Objective:
Return each line of the records that contains the string "team". Treat uppercase and lowercase letters as different.

------------------------------------------------

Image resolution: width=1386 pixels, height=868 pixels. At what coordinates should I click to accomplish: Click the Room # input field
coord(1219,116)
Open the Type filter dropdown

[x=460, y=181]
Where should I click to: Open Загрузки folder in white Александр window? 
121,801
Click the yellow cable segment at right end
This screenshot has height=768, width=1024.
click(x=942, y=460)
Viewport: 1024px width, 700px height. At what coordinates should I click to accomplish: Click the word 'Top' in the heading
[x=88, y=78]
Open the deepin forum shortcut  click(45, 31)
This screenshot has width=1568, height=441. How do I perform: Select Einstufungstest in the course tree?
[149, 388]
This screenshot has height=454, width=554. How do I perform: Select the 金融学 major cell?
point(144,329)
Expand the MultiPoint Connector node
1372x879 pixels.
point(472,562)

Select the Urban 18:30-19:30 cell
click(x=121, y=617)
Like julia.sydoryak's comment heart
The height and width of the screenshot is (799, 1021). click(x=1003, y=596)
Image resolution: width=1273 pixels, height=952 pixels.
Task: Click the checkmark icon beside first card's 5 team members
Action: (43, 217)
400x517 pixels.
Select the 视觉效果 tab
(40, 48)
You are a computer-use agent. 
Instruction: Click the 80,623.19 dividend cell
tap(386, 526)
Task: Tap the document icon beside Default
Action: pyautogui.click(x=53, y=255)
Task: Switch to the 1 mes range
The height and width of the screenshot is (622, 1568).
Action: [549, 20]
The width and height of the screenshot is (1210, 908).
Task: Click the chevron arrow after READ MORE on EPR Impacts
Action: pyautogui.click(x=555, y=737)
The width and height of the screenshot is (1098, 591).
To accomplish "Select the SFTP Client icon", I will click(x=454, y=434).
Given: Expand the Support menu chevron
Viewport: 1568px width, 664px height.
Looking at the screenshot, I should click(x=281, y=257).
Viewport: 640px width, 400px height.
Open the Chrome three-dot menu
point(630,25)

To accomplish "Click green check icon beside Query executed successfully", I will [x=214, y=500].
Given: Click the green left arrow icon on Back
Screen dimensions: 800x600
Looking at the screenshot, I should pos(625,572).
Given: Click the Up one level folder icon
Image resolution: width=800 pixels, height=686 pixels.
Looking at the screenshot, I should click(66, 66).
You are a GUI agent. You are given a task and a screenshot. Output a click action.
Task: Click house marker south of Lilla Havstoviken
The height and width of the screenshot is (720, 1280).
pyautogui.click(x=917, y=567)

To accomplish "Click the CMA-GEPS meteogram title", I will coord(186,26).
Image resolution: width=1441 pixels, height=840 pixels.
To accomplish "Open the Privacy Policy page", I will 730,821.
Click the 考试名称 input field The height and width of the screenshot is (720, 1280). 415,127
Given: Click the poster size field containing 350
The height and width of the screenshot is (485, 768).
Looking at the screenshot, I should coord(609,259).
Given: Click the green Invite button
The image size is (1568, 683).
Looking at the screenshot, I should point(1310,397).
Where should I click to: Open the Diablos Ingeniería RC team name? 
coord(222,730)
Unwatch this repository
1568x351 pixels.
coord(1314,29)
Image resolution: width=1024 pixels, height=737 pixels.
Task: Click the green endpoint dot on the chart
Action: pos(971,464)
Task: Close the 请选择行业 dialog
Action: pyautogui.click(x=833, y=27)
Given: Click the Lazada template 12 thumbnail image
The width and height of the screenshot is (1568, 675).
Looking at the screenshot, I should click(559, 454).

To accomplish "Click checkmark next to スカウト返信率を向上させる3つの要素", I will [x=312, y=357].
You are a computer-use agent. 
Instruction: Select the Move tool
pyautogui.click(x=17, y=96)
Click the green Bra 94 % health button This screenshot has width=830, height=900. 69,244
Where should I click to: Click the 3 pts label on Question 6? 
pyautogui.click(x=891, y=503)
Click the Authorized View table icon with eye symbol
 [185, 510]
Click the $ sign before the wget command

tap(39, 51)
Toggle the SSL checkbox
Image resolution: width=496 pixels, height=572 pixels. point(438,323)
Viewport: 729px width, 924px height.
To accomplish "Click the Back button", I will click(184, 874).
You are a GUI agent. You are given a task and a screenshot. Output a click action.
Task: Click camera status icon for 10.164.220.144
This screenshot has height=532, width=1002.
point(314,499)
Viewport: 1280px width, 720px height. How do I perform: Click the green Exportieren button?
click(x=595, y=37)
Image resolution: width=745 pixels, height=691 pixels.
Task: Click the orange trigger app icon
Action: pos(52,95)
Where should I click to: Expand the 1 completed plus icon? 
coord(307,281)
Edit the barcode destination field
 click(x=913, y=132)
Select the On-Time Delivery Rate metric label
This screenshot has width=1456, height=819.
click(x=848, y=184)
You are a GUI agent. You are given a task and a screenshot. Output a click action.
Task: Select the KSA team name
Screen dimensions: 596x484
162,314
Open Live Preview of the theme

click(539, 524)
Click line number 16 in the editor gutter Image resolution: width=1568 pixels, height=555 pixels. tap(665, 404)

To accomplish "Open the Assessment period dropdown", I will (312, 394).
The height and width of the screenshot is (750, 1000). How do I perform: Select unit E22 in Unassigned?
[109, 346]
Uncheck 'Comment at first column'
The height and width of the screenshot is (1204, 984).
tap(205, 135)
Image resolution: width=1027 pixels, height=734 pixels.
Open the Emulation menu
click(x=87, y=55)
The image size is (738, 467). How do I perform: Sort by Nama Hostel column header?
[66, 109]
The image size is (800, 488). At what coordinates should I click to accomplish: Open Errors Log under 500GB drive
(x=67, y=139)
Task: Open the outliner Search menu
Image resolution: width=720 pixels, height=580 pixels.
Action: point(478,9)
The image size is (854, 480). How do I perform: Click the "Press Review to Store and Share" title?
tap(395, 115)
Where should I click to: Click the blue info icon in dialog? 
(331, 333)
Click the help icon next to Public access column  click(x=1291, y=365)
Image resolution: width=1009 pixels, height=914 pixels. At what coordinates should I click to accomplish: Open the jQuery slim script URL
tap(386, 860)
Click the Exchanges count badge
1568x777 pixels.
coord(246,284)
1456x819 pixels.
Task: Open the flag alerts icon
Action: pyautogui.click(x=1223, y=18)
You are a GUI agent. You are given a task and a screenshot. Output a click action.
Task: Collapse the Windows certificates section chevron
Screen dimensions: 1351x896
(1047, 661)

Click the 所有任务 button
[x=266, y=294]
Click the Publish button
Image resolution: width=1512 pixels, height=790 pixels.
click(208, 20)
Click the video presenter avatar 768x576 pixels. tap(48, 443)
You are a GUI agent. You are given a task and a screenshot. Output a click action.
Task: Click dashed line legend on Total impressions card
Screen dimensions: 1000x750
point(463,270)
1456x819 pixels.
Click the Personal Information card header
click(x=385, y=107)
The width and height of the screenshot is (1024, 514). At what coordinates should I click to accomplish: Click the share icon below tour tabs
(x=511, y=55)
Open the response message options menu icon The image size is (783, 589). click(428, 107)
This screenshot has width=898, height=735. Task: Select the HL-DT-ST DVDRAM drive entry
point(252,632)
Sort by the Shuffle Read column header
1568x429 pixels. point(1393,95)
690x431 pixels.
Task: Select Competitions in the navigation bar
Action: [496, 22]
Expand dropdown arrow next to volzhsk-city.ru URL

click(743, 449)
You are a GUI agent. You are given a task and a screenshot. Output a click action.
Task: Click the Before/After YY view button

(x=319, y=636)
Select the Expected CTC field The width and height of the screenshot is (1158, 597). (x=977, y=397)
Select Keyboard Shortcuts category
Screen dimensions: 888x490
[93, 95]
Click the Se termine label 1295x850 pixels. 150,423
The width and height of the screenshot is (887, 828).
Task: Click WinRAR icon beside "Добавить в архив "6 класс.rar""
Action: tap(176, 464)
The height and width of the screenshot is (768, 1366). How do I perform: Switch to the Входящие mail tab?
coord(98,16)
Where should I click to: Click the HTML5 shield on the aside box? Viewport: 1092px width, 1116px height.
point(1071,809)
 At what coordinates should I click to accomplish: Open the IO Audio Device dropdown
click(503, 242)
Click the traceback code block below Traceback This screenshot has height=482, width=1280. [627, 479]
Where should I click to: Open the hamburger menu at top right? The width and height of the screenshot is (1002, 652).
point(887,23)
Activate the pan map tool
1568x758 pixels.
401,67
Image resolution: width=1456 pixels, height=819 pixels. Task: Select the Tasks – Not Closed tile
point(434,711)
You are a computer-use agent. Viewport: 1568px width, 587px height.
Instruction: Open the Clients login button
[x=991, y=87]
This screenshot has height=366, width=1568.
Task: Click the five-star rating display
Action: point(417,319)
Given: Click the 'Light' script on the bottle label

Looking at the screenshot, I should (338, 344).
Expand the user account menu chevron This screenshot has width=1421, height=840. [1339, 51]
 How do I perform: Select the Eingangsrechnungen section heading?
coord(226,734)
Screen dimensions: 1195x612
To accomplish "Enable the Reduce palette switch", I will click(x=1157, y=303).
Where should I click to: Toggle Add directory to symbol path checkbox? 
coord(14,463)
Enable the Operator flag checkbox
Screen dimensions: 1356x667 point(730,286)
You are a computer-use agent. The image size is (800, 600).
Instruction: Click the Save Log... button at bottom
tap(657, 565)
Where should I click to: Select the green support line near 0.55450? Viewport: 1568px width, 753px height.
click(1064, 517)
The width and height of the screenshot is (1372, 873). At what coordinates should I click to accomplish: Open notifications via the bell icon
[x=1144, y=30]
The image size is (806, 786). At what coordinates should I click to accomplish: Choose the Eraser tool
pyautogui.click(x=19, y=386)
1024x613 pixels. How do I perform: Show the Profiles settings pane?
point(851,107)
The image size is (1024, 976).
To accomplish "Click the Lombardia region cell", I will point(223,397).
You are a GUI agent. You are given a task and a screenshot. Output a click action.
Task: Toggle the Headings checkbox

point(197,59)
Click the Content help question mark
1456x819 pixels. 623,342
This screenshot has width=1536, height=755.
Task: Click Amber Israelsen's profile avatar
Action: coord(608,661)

------------------------------------------------

Reply:
Task: Click the checkmark icon beside first card's 5 team members
Where should I click to: Open the Diablos Ingeniería RC team name? 
Task: Select the KSA team name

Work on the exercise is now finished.